En los grandes partidos se suele usar la figura de los delegados: en función de lo grandes o pequeñas que son sus organizaciones territoriales, cada una de ellas tiene cierto número de representantes que votan. Esa fórmula tiene una ventaja clara -reducir el censo y hacer manejable la votación- y varias desventajas -es difícil saber hasta qué punto un delegado vota por lo que sus bases quieren o por la tendencia a la que pertenece-. En un sistema delegado controlar a quienes emiten esos votos supone controlar el destino del partido.

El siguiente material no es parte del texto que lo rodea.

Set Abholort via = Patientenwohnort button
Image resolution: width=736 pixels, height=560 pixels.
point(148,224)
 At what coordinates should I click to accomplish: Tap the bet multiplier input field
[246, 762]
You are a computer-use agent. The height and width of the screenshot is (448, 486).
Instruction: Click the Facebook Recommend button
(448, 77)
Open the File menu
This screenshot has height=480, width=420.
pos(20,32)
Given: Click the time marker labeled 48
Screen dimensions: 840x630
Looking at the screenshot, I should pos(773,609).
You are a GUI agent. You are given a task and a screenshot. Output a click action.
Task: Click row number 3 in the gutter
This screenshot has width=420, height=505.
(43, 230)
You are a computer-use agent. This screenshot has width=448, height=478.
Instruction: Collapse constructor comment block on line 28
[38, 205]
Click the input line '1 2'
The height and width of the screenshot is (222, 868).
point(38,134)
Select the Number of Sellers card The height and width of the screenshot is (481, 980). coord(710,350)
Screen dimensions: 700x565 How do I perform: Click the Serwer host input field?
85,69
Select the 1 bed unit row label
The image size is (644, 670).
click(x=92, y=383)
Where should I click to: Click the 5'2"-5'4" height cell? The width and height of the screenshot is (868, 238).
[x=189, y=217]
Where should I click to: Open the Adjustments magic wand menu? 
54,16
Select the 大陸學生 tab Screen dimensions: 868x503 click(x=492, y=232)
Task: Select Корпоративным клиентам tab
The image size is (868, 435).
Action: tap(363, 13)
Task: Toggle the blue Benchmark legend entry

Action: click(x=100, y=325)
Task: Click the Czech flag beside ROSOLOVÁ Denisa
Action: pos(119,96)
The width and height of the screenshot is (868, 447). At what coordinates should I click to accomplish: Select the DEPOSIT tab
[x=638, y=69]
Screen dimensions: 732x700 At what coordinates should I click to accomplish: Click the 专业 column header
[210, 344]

De la misma forma, tampoco podría presentarse cualquiera, no ya por tiempo de pertenencia o por pago de cuotas, sino por poder presentar ciertos avales que muestren que cuenta con respaldo preliminar de cara a la campaña. Eso tiene como punto positivo el eliminar a candidatos excéntricos e irrelevantes, pero también fija una barrera de entrada quizá demasiado alta para los renovadores -porque, evidentemente, los candidatos ‘oficialistas’ no tendrán problema alguno-.
Cómo votar y cómo encajar
Una vez decidido esto queda el problema de las listas y los encajes. Porque si se vota a una lista se vota a un equipo, no a un candidato, y eso es bueno porque aporta más nombres y una idea de proyecto, pero malo porque deja poco hueco para visiones más plurales. Es cierto que hay candidatos vencedores que tienden la mano a algunos de los derrotados, pero también es cierto que suele ser un gesto más de cara a la galería que con efectividad real.
O hay una mayoría absoluta que tome decisiones y marque un liderazgo claro, o hay una mayoría diversa que obligue a la negociación y al pacto porque aglutina visiones distintas sobre un mismo enfoque
Una alternativa es la de las listas abiertas, que permitan por un lado elegir a un líder y por otro crear un equipo. Sin embargo a efectos prácticos eso puede tener dos consecuencias complicadas: una, que la mayoría de votantes en realidad van a votar en bloque a la lista a la que apoyen; dos, que en caso contrario se pueda dar una situación de bloqueo si el equipo resultante mezcla visiones enfrentadas.
Al final, en la política interna de los partidos sucede como en la política ‘real’ de la calle: hay dos alternativas, o una mayoría absoluta que tome decisiones y marque un liderazgo claro, o una mayoría diversa que obligue a la negociación y al pacto porque aglutina visiones distintas sobre un mismo enfoque.
Lo primero es gestión, y lo segundo es política. Y cabría esperar que se pudiera ejecutar lo primero haciendo lo segundo, especialmente en un partido donde se supone que las visiones son comunes… aunque no siempre lo parezca.